Exercise text >>
-- Opening Marker --
S3-compatible
The S3 provider talks to anything that speaks the S3 REST API — AWS S3, Cloudflare R2, Backblaze B2, Wasabi, MinIO, Storj, custom self-hosted endpoints. The SPA detects the major dialects and adjusts a couple of defaults automatically.
Connection fields
Section titled “Connection fields”| Field | Example | Notes |
|---|---|---|
| Endpoint URL | https://s3.eu-west-1.amazonaws.com | Full URL of the S3-compatible endpoint. For R2: https://<account>.r2.cloudflarestorage.com. |
| Region | us-east-1 | Some endpoints accept auto; others require an exact region (AWS, Wasabi). |
| Bucket | my-bucket | Must already exist; the SPA does not create buckets. |
| Bucket path prefix | wattcloud | Optional. Vault root becomes s3://<bucket>/<prefix>/WattcloudVault/. Leave empty to place the vault at the bucket root. |
| Access Key ID | AKIA… | Stored on device, AES-GCM-wrapped, never sent to the relay. |
| Secret Access Key | … | Same. Never logged, never persisted server-side. |
| Force path-style URLs | toggle | On for MinIO and Backblaze B2; off for AWS, R2, Wasabi (auto-detected — override only when the detection guesses wrong). |
Auto-detection
Section titled “Auto-detection”When you paste an endpoint, the SPA checks the hostname and, if it matches, applies sensible defaults:
| Endpoint shape | Detected | Path-style |
|---|---|---|
*.r2.cloudflarestorage.com | Cloudflare R2 | off |
s3.<region>.wasabisys.com | Wasabi | on |
*.<your-host> (anything not above and matching MinIO patterns) | MinIO | on |
CORS — set this before connecting
Section titled “CORS — set this before connecting”Browsers refuse cross-origin S3 calls without an explicit CORS allowance on the bucket. If the connect step fails with a generic network error or “Unknown error”, the SPA flags this and shows a Copy CORS JSON button. The minimal rule is:
{ "CORSRules": [ { "AllowedOrigins": ["*"], "AllowedMethods": ["GET", "PUT", "HEAD", "DELETE"], "AllowedHeaders": ["*"], "ExposeHeaders": ["ETag"], "MaxAgeSeconds": 3600 } ]}Tighten AllowedOrigins to your actual SPA origin in production
(https://cloud.example.com).
-- Closing Marker --
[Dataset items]
-- Opening Marker --
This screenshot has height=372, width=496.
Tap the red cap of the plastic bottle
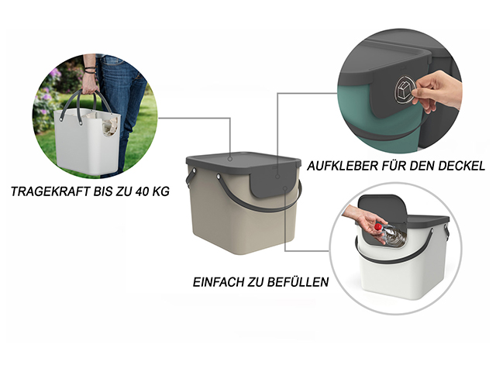click(377, 227)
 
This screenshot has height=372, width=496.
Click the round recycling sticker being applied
click(405, 89)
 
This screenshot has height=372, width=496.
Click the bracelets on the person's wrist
click(90, 70)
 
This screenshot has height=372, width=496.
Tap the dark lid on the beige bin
click(243, 162)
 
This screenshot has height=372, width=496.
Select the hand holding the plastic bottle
click(363, 222)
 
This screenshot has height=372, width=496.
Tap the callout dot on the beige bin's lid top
click(230, 159)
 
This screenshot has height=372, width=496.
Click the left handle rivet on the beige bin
click(193, 171)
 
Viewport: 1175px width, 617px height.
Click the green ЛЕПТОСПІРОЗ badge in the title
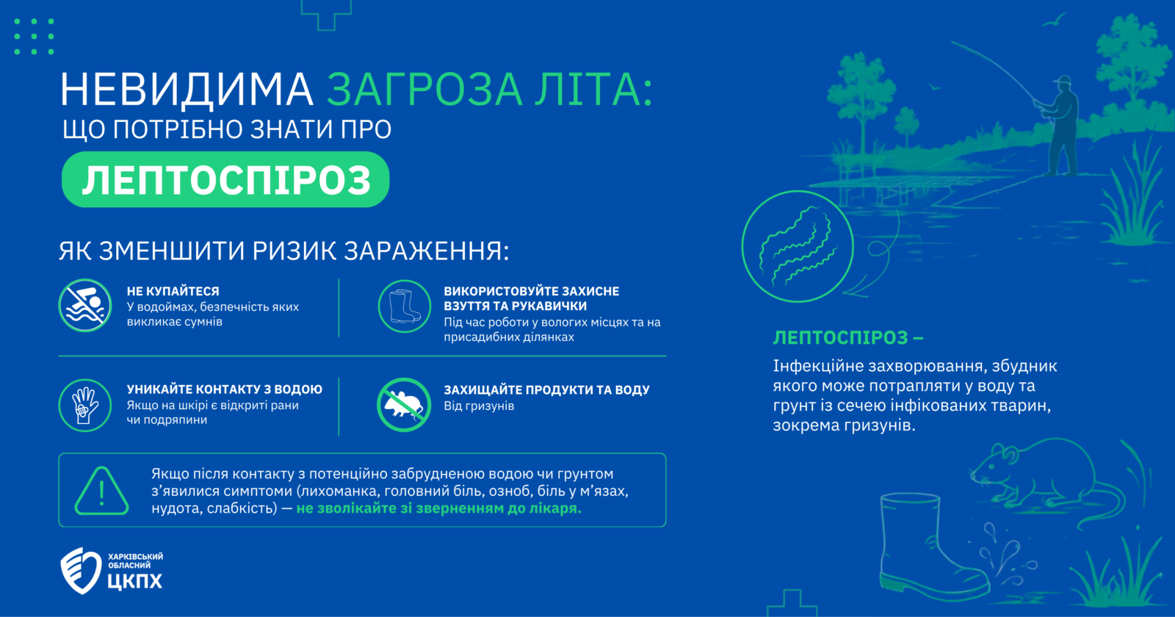(x=225, y=179)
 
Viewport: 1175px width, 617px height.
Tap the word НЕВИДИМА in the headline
(x=187, y=90)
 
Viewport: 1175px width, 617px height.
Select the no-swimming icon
(x=85, y=306)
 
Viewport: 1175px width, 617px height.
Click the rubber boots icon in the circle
(x=405, y=306)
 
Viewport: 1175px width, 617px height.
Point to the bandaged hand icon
(x=85, y=405)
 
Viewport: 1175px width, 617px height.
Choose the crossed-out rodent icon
(x=404, y=405)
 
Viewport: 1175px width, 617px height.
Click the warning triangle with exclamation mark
(x=102, y=491)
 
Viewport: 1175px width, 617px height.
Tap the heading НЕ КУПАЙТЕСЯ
(x=173, y=291)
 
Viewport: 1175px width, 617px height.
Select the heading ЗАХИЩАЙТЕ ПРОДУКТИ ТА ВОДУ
(x=546, y=390)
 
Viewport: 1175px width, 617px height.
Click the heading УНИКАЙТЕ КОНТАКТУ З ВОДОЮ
(x=225, y=389)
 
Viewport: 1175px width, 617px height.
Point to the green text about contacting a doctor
(x=439, y=508)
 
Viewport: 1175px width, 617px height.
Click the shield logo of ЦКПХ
(x=81, y=570)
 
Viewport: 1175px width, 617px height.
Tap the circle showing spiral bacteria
(x=798, y=247)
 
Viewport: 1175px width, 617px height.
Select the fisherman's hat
(x=1063, y=80)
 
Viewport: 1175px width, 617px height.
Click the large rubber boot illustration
(x=928, y=547)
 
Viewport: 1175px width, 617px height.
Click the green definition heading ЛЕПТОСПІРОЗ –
(x=848, y=338)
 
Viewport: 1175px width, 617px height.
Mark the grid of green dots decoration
(x=34, y=36)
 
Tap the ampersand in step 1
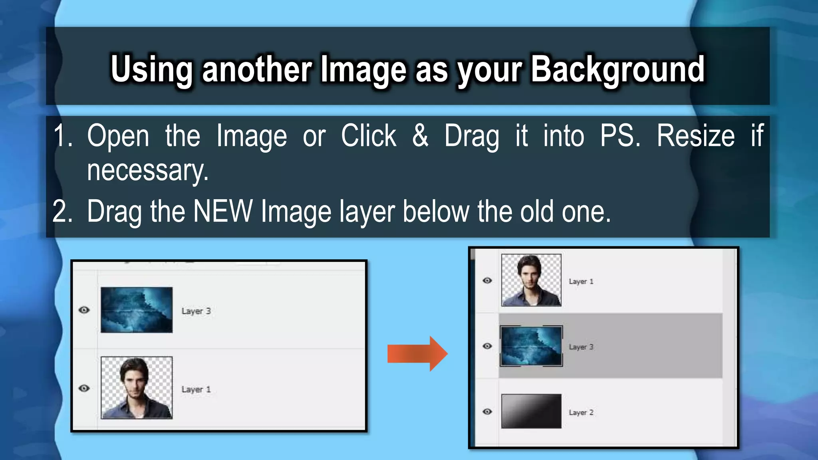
-- Closing Marker --
Goal of the exercise >>
Answer these questions about the S3-compatible provider text:
1. Does the SPA create the bucket?
2. What button does the SPA show when the connect step fails with a generic network error or "Unknown error"?
3. Which header does the minimal CORS rule list under ExposeHeaders?

Exercise response >>
1. No, the bucket must already exist.
2. A Copy CORS JSON button.
3. ETag.